The Vatican’s finance chief George Pell called for his lawyers Monday after a specially-appointed member of the church's commission on child protection accused him of being “almost sociopathic,” and said that his position was “untenable.” Pell, the former top Catholic cleric in Australia, allegedly aided a pedophile priest and bribed one of his victims to keep quiet.

The allegations came from Peter Saunders, who was appointed by Pope Francis six months ago to be one of the members of the Vatican's commission on child protection.
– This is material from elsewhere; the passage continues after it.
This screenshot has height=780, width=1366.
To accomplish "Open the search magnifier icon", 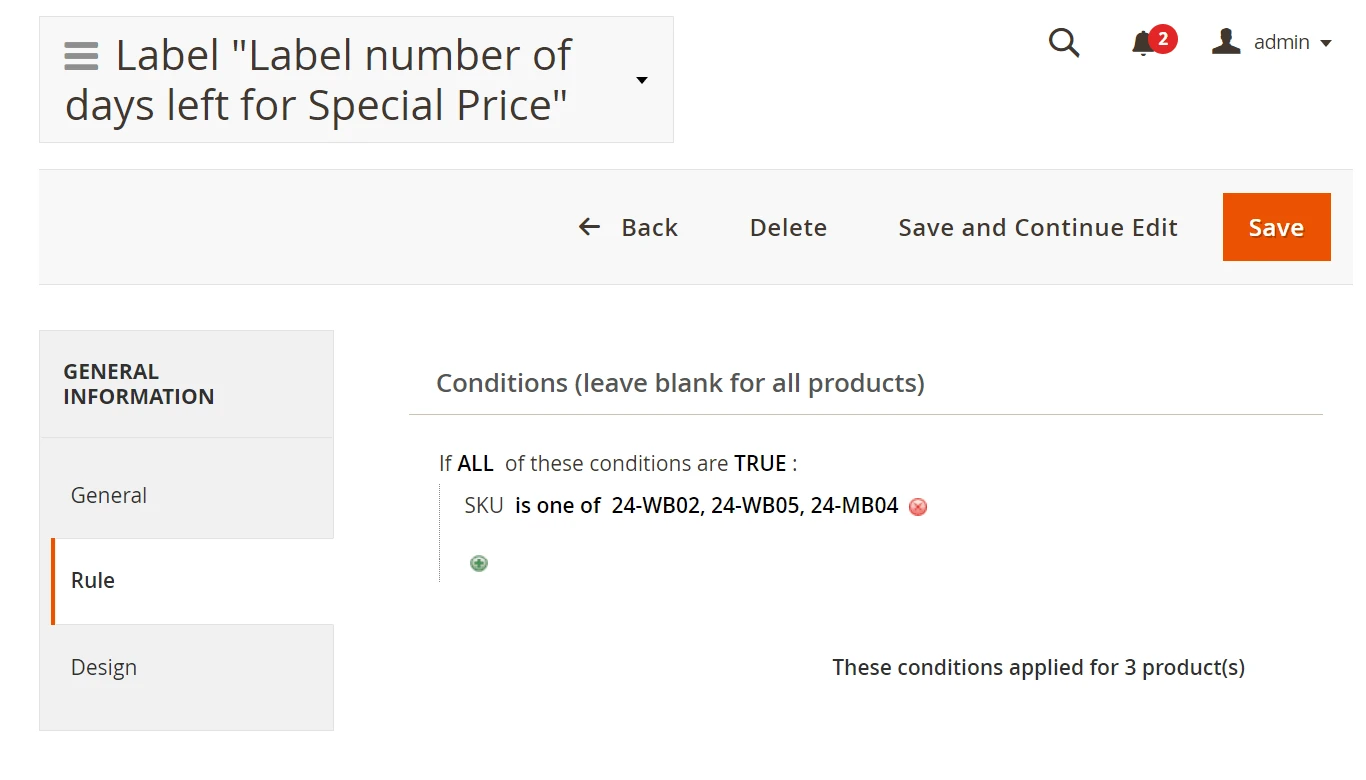I will click(1063, 43).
Saunders said that Pell, who accompanied Gerald Ridsdale to court in 1993 when the latter admitted to widespread child abuse, was a “massive thorn” in the side of the papacy, the Australian Broadcasting Corporation (ABC) reported.
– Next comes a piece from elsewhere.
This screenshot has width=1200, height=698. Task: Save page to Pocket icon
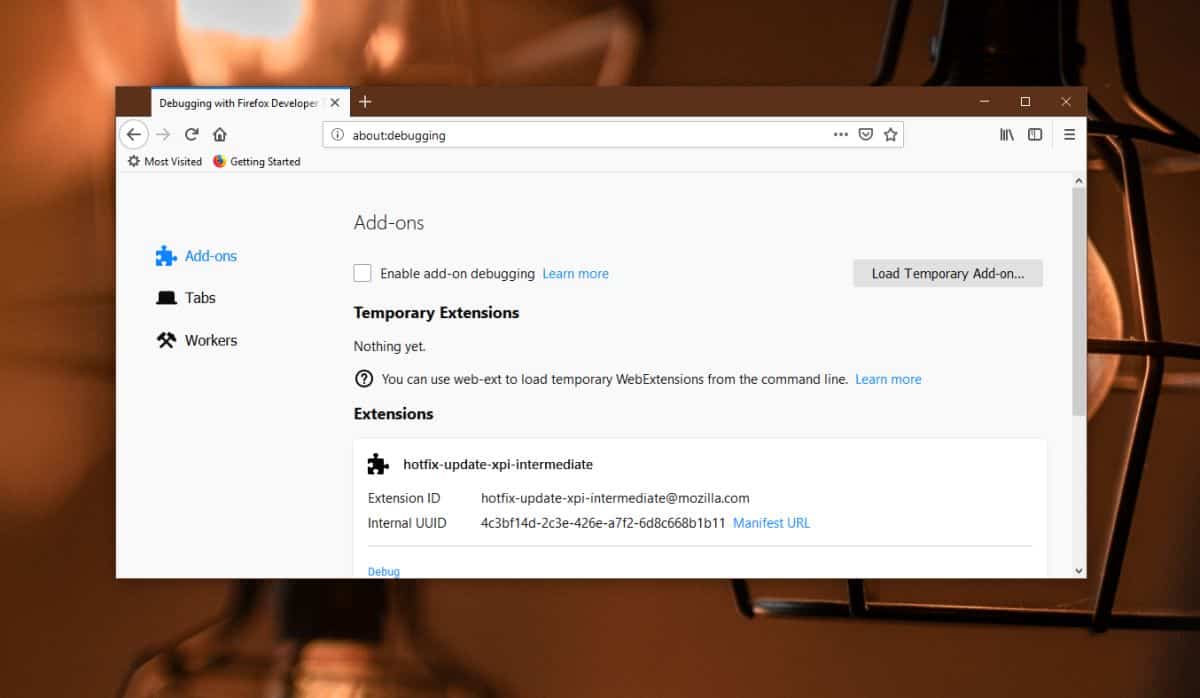pos(866,134)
“He [Pell] has a catalogue of denigrating people, of acting with callousness, cold-heartedness, almost sociopathic I would go as far as to say, this lack of care,” Saunders said, according to ABC, adding: "Given the position of George Pell as a cardinal of the church and a position of huge authority within the Vatican, I think he is a massive, massive thorn in the side of Pope Francis's papacy if he's allowed to remain."

However, a spokesperson for Pell said Monday that Saunders’ claims were “false and misleading,” and accused him of making strong statements without first speaking to the Pope.

“From his earliest actions as an archbishop, Cardinal Pell has taken a strong stand against child sexual abuse and put in place processes to enable complaints to be brought forward and independently investigated,” the spokesperson said in a statement, according to ABC.

A royal commission in Australia has been hearing testimony from victims in Ballarat in the state of Victoria, where Ridsdale, 81, had sexually abused at least 50 boys between the 1950s and 1970s, BBC reported. Victims have demanded that Pell return to Australia to give evidence in person to the royal commission, Agence France-Presse reported, adding that Pell had recently agreed to do so.